* **EXERCISE BRIEF**
What lines in the entries below contain the word "agent"? Copy all of them.
# # # # # # #
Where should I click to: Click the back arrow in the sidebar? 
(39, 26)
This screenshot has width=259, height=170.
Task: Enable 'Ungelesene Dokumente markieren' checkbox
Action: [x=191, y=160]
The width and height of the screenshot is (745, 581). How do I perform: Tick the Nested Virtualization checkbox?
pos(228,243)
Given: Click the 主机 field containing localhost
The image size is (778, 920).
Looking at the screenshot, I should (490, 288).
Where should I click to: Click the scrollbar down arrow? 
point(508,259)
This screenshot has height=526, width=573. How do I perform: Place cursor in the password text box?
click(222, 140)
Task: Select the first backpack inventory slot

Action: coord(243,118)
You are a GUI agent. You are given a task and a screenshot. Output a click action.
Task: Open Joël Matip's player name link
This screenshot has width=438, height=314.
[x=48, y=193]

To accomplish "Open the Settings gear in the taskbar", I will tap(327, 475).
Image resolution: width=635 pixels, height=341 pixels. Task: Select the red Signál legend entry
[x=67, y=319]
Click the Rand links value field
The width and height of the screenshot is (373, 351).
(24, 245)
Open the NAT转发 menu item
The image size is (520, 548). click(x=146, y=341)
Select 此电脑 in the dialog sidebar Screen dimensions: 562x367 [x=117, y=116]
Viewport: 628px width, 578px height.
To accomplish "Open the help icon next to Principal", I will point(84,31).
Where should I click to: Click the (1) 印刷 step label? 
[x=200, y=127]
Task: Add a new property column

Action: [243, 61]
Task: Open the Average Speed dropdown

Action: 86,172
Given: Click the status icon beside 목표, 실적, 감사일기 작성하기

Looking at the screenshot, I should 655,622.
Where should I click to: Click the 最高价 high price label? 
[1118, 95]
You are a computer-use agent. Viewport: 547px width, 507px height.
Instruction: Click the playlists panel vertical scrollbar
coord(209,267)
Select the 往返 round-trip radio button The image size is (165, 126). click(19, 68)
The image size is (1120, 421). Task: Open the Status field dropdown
# # # # # # #
* **RESPONSE TO THE EXERCISE**
You are a GUI agent. You are given a task and a screenshot. Output a click action.
You are a computer-use agent. Viewport: 547px width, 507px height.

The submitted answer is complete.